Last summer, I dealt with my very first negative review.
It was for the first book of my publishing company, a collection of flash fiction, and I had given the book away for free on LibraryThing in hopes of getting more reviews. Now, even though this was not my book in the sense that I did not write it, I did spend a lot of time working with the authors, and I was proud of them and the work they did. I also made sure the book went through the full publishing process: editing, layout, marketing…the works. And I personally invested hours of my time and more money than I’d like to admit to see the book come to fruition. In short, I thought it turned out well.
Unfortunately, one reviewer did not agree.
She gave it one star, and although seeing the one star initially felt like a punch to the gut, I was okay with it. My view is people are entitled to their own opinions, and not every book is for everyone. What bothered me about the review, however, was that it read more like a personal attack on the authors than a critique or review of the work. The original review (since revised–I’ll get to that in a bit), is still posted so I won’t bother reposting it here, but the word “masturbatory” was used.
Of course, I was upset. So I gave myself a day or two to calm down and mull it over, and then I decided to respond.
I had recently read Elle Lothlorien’s blog post on Digital Book World about how authors should always respond to negative reviews, and thought it was worth a shot. And I’m glad I reached out.
I don’t remember exactly what I wrote in my message to the reviewer, but I did make sure it was professional and polite. I told her that I stood by my authors and that the book was properly vetted and edited. And then I said something along the lines of knowing that flash fiction is not for everyone, but I hoped she would give it a chance in the future, and that I wished she could give me some constructive criticism because her initial comments were not specific or anything I could use in the future.
I was surprised and touched by the reviewer’s reaction. I think once she reread her review with my comments in mind she became a bit embarrassed. She ended up revising her review (she kept the one-star, which again, is fine by me, especially now that there are constructive comments to back up her opinion), and months later, we are still in touch. Last week she asked me for suggestions on where to find flash fiction, so she could understand the genre better, and the other day she emailed me a link to a really interesting article she wrote about how reviewers should be well-versed in the topics they review.

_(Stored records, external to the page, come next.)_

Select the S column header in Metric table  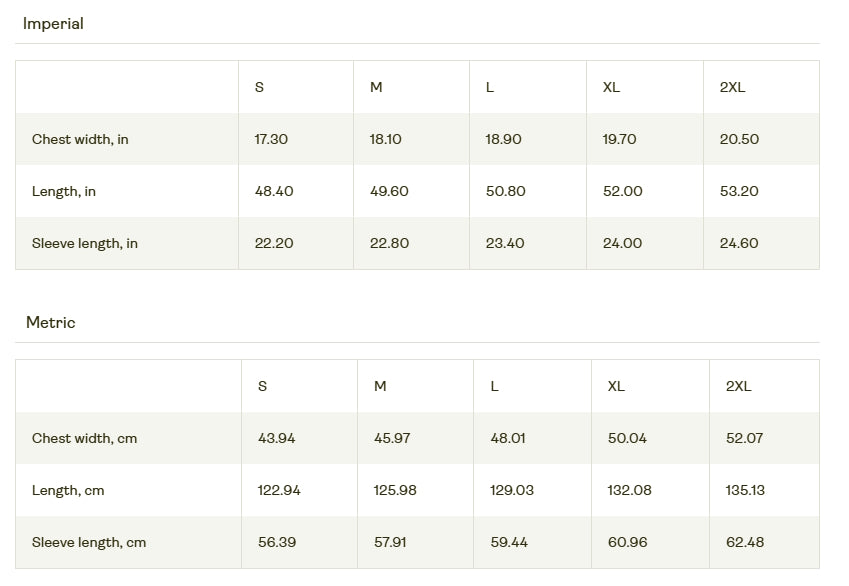262,386
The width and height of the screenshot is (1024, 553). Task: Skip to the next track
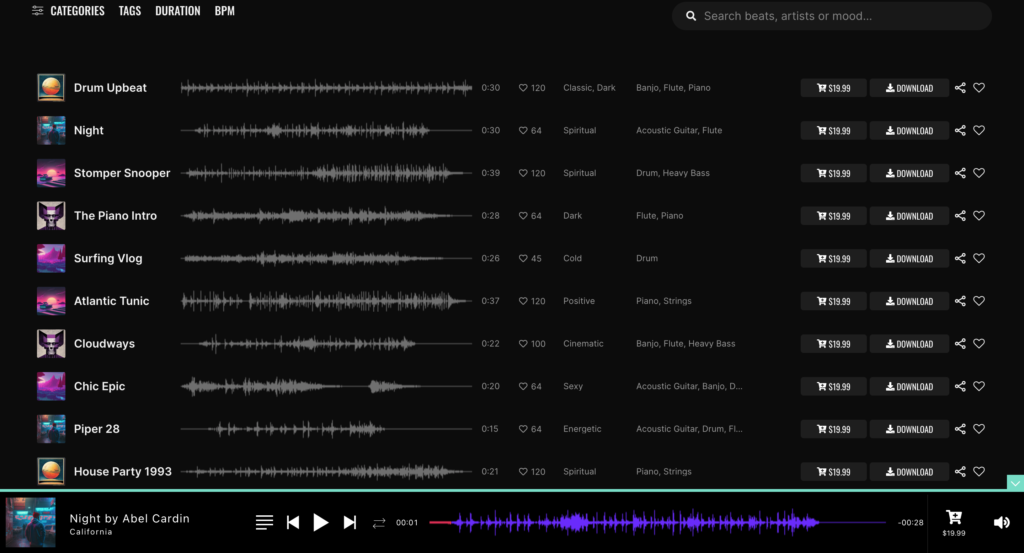350,522
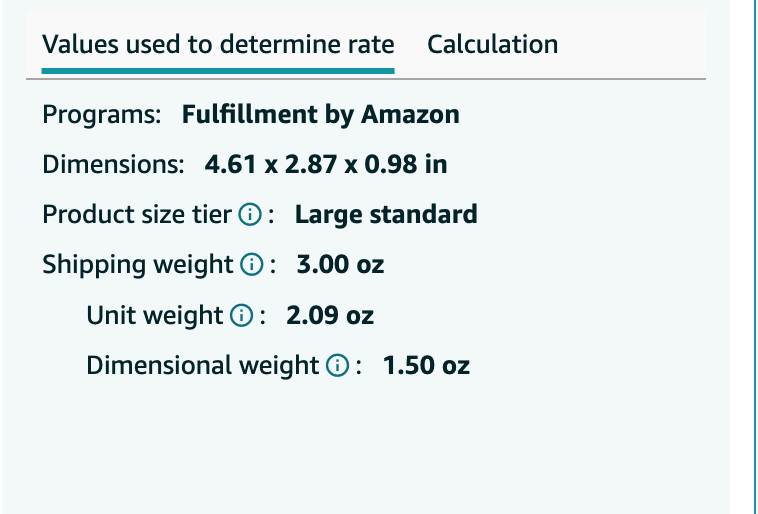Select the Values used to determine rate tab
The width and height of the screenshot is (758, 514).
[218, 44]
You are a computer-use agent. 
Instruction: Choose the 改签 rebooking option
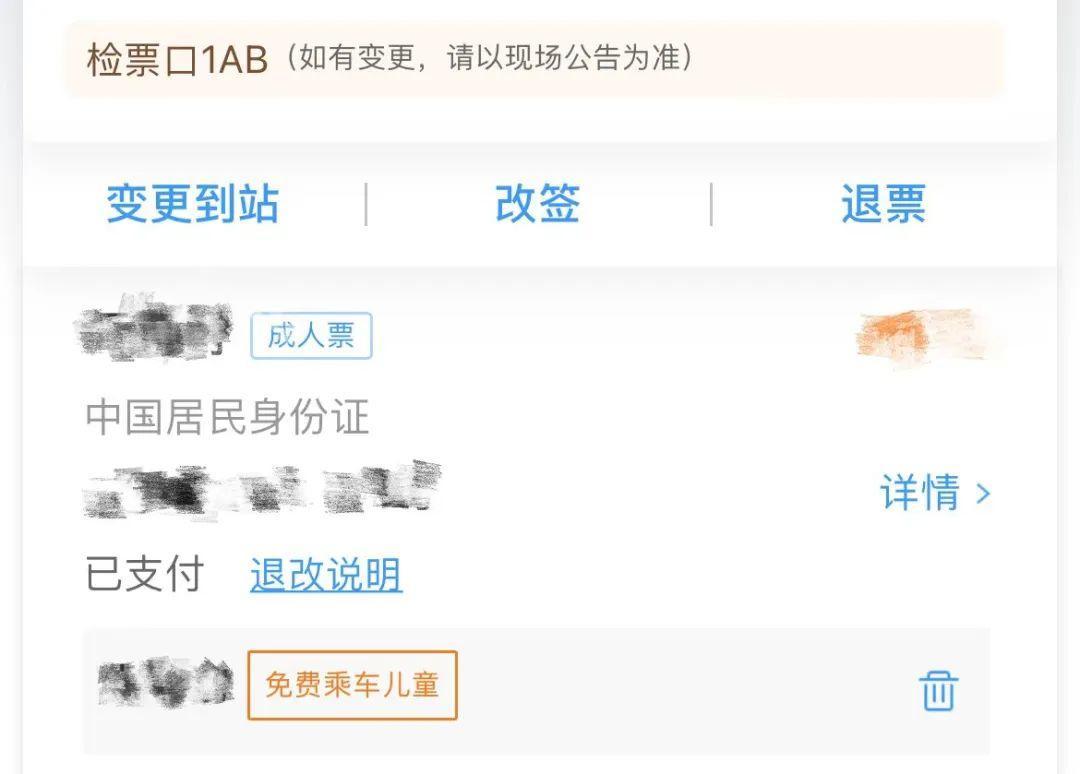click(537, 204)
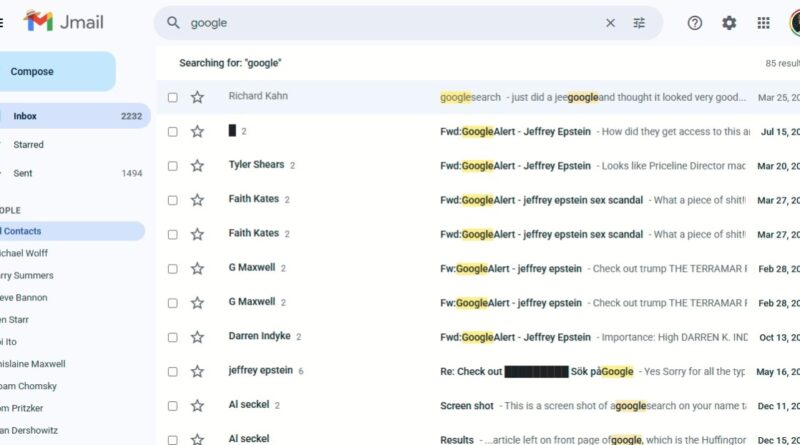
Task: Star the Tyler Shears email
Action: click(x=197, y=166)
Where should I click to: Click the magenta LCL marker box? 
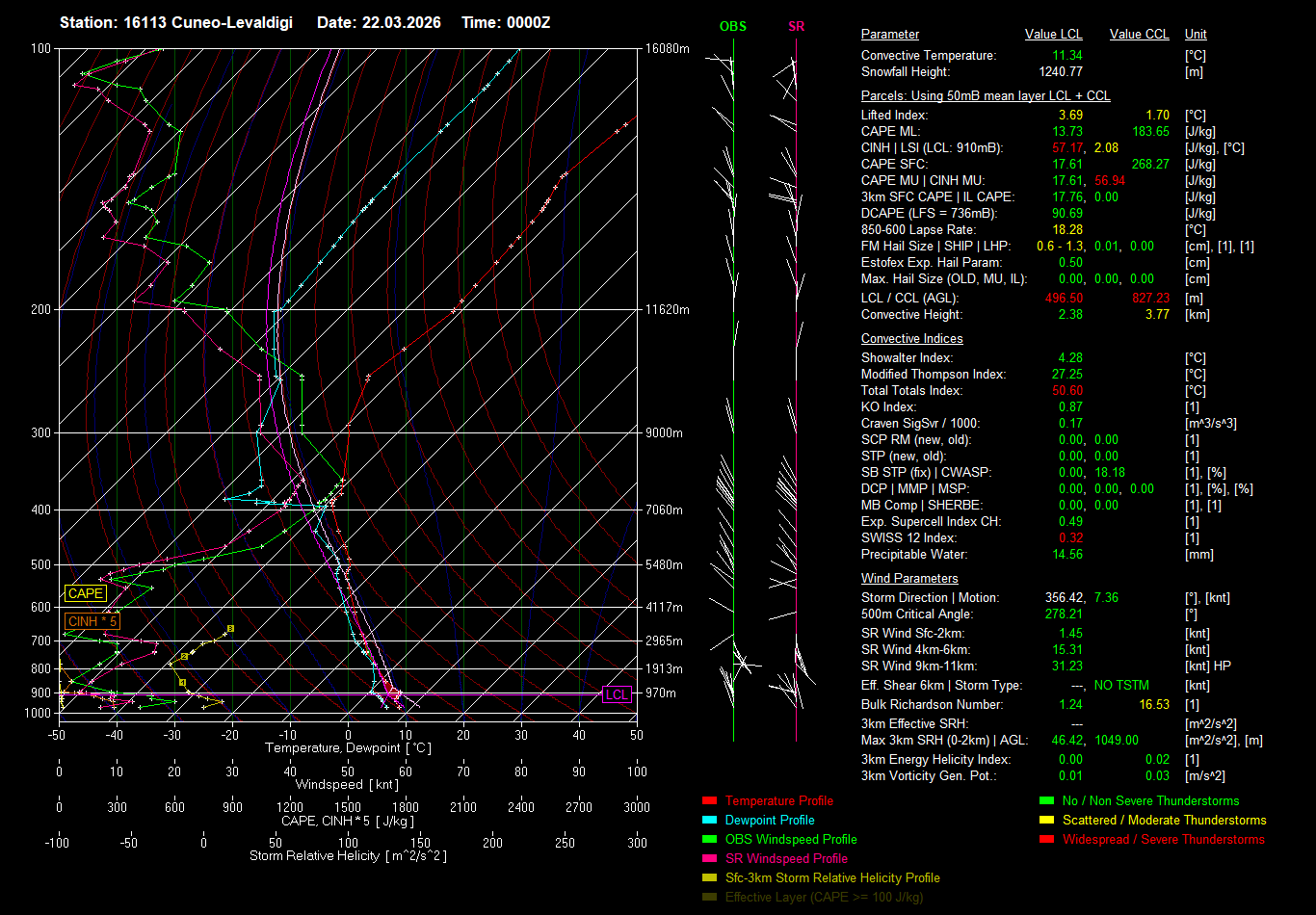coord(617,694)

Using our conversation as an example, she explained the importance of the publisher/author and reviewer relationship, and how having a dialogue can be helpful. Click here to read the article (scroll down to page 7).
I think she makes great points, and I feel I have to bring up one point in particular. In one of the paragraphs she wrote that reviewers shouldn’t have to share their reviews with the editors/publishers/authors/etc. ahead of time. And I agree. I don’t think publishers/authors/etc. should be able to demand a reviewer change their review. Again, I don’t remember what I said to her exactly, but I do truly believe it’s important for people to be able to share their opinions, even if I don’t agree with them. However, I think it’s also fair to ask for certain things. For example, for my self-published book I received a review that included a very big spoiler in the middle, so I asked the reviewer to include a *SPOILER ALERT* (and she did).
What I would like to see more from reviewers–and this applies more to non-professional reviewers who are probably reading indie books, because most professional reviewers already do this–is some sort of heads up that they’ve posted their review. Amazon, Barnes & Noble, GoodReads–all the retailers and social websites–do not alert authors or indie publishers when there is a new review for their book. Yes, I do check for them regularly, but it’d be nice to hear from the people who are leaving comments. I think this would also help authors and reviewers have discussions, and keep both sides accountable and professional.
Anyway, I’m glad to have been able to have a discussion with one reviewer so far. It has been a great learning experience and I think it has helped me prepare for my personal journey into self-publishing. My skin is not as thick as I’d like it to be, yet, but I’m getting there.
UPDATE: I shared my blog post with the reviewer, and she had some really nice thoughts that I think could apply to more than just book reviewing and are worth sharing. She gave me her permission to post, so I’m including them below.
I think we often don’t consider how we affect others directly or indirectly. I wish I could apologize to the contributors of the anthology you gave me. Okay, so I didn’t like it, or I didn’t get it – but when I think about it, if something I had worked on, and loved, and edited, and submitted, and tossed out into the world got attacked like that – oh, I would have been hurt. And, I Iook around at our political landscape, at the way we tweet instead of talk or facebook instead of visit – and it’s everyone. We aren’t people to each other anymore, and it’s devastating. We’ve forgotten that the people on the “send to” list are really people, and we don’t consider that a missing comma or closing phrase can change the entire meaning of a message. Ironic that now that we type more than we talk, our writing skills are plummeting. Our ability to communicate and relate is vanishing….
As artists, people don’t have to like what we do, but it isn’t unreasonable to ask that people respect our work. Each work represents a piece of the author. It is personal. We try to pretend it isn’t, but it’s always personal, or we wouldn’t write, or sing, or dance, or act, or paint.
It’s a much more complex relationship than I ever realized. I have a great deal of respect for it now, much more than ever before.